The problem
Every line between the top of the data below and the line with "Click the document icon in Upload Submission", both ends included, must be retyped exactly.
### Records provided ###
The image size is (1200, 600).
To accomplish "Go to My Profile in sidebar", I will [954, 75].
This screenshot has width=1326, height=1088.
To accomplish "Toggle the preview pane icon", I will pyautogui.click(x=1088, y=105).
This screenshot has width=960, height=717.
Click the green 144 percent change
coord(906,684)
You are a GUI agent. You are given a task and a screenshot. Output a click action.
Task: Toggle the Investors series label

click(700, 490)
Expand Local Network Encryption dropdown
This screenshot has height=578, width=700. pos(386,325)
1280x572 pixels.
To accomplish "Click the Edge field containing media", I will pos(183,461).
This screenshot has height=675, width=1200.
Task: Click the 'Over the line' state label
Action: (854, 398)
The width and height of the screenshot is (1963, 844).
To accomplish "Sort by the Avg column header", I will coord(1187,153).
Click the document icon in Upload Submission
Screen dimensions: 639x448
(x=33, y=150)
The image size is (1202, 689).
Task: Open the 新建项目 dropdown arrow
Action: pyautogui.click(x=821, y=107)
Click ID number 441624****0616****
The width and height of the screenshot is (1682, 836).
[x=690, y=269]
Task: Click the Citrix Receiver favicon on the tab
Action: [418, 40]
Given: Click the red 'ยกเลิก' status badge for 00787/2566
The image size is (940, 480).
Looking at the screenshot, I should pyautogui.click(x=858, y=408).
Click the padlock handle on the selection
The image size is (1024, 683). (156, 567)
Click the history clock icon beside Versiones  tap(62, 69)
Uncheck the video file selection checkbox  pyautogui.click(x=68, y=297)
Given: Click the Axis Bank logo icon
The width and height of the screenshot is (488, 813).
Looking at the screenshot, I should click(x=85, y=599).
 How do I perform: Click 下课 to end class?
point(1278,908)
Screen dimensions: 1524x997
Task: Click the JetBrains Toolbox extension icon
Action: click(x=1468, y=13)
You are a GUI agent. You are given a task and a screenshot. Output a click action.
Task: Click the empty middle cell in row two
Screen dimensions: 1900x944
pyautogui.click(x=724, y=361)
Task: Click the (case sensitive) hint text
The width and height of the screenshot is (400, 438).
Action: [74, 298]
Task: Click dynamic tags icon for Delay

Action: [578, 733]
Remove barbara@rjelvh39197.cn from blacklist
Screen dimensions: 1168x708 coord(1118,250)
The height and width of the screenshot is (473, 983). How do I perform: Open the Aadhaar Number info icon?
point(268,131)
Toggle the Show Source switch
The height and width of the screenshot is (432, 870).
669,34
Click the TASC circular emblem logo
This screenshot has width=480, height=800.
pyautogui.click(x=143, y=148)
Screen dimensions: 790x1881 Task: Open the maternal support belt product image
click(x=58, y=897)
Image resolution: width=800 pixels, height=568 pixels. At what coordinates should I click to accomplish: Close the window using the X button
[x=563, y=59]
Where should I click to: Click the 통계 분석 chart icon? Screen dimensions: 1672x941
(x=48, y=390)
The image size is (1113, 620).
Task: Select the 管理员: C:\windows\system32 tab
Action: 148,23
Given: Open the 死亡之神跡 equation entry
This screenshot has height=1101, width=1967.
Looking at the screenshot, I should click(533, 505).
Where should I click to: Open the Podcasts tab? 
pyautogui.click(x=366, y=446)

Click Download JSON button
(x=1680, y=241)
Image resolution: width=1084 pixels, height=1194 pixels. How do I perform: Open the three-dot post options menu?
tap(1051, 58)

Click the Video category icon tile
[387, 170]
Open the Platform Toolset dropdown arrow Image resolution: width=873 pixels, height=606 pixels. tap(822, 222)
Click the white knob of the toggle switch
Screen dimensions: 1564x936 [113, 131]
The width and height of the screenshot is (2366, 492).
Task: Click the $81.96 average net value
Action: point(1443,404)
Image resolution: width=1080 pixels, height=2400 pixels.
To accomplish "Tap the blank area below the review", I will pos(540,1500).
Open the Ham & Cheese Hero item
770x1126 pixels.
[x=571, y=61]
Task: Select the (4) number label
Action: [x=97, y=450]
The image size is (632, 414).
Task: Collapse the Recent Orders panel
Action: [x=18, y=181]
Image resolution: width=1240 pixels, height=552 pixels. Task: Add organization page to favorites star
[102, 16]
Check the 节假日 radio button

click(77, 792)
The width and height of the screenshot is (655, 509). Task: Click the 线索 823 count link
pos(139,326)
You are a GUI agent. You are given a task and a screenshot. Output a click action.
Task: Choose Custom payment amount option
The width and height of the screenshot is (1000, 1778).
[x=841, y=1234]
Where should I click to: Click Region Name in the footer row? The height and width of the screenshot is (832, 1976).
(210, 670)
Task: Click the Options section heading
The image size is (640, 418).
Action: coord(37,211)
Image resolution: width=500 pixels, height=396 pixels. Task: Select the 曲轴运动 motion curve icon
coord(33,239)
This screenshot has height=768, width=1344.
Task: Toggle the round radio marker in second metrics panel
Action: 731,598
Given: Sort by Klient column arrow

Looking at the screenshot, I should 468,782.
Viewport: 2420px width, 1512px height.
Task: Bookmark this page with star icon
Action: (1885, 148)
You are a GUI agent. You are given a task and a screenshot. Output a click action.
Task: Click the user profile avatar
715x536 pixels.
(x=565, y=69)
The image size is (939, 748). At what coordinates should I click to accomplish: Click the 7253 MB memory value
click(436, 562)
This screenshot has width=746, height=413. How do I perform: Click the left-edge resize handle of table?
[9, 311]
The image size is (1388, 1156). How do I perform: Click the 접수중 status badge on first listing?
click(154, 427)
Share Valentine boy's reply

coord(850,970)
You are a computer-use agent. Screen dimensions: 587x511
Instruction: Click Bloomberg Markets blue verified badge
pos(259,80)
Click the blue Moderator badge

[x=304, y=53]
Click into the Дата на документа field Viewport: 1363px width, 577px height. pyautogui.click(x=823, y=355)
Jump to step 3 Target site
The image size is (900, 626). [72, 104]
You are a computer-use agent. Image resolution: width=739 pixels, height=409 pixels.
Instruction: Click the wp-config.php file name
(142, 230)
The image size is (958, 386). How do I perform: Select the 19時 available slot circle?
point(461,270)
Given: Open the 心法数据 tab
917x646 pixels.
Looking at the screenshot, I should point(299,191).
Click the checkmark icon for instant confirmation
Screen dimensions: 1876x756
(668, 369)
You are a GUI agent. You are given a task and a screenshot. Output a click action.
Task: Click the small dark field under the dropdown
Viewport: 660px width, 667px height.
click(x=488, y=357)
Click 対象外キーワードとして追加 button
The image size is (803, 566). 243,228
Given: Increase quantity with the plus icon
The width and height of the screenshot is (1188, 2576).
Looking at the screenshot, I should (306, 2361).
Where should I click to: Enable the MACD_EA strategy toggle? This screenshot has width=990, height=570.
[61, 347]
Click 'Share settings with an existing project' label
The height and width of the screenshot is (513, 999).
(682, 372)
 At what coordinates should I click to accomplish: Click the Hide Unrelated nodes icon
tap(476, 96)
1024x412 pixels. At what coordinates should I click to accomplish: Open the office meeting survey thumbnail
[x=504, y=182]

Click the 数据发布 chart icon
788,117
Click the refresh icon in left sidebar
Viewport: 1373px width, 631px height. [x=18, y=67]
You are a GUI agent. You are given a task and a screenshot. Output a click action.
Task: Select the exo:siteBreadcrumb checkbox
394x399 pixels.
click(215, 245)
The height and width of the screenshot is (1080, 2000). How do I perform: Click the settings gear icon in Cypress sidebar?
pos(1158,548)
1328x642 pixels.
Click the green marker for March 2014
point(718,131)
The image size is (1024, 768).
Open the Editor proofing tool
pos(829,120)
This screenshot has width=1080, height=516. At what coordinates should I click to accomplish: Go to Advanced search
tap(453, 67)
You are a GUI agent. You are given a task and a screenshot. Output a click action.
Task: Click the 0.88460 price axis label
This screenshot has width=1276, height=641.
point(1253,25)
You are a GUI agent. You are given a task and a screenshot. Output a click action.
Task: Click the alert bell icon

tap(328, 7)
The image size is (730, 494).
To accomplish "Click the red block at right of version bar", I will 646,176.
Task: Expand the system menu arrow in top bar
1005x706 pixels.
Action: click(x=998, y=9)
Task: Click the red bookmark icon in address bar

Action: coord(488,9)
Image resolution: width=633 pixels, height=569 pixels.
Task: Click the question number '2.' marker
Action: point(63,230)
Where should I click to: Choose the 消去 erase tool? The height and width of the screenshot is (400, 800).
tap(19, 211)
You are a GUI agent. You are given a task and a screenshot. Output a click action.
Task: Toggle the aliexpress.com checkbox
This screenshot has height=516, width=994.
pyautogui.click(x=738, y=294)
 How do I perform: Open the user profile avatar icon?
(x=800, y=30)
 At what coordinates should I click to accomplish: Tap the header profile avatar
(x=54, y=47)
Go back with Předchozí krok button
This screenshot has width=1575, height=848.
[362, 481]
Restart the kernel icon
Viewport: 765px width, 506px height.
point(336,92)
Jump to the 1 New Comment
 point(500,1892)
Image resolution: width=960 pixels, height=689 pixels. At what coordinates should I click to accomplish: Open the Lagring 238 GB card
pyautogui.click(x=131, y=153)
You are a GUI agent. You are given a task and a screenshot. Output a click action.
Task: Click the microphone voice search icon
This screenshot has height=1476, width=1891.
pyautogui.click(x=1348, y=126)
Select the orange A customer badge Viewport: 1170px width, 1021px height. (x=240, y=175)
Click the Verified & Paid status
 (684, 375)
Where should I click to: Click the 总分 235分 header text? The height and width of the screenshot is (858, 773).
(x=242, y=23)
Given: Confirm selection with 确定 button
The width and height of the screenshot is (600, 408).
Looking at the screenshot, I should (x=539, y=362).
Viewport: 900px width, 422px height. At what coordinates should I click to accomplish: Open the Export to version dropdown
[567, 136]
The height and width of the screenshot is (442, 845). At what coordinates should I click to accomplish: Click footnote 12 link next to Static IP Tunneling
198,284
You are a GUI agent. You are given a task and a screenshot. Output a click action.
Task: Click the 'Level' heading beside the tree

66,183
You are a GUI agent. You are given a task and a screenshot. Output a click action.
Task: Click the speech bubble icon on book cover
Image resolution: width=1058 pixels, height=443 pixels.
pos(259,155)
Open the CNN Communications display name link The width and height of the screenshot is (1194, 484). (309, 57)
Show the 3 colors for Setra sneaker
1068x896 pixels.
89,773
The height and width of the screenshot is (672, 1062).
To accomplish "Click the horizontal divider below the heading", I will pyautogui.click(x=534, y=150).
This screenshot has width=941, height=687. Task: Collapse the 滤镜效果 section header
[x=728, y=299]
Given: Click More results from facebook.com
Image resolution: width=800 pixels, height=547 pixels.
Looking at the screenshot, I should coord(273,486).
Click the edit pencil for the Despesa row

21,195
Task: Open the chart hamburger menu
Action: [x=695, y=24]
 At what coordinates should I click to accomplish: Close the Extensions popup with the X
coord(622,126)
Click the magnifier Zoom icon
###
Answer box
The image size is (1200, 600).
To accomplish "Go to My Profile in sidebar", I will [954, 75].
This screenshot has width=1326, height=1088.
To accomplish "Toggle the preview pane icon", I will pyautogui.click(x=1088, y=105).
This screenshot has width=960, height=717.
Click the green 144 percent change
coord(906,684)
You are a GUI agent. You are given a task and a screenshot. Output a click action.
Task: Toggle the Investors series label

click(700, 490)
Expand Local Network Encryption dropdown
This screenshot has height=578, width=700. pos(386,325)
1280x572 pixels.
To accomplish "Click the Edge field containing media", I will pos(183,461).
This screenshot has height=675, width=1200.
Task: Click the 'Over the line' state label
Action: (854, 398)
The width and height of the screenshot is (1963, 844).
To accomplish "Sort by the Avg column header", I will coord(1187,153).
Click the document icon in Upload Submission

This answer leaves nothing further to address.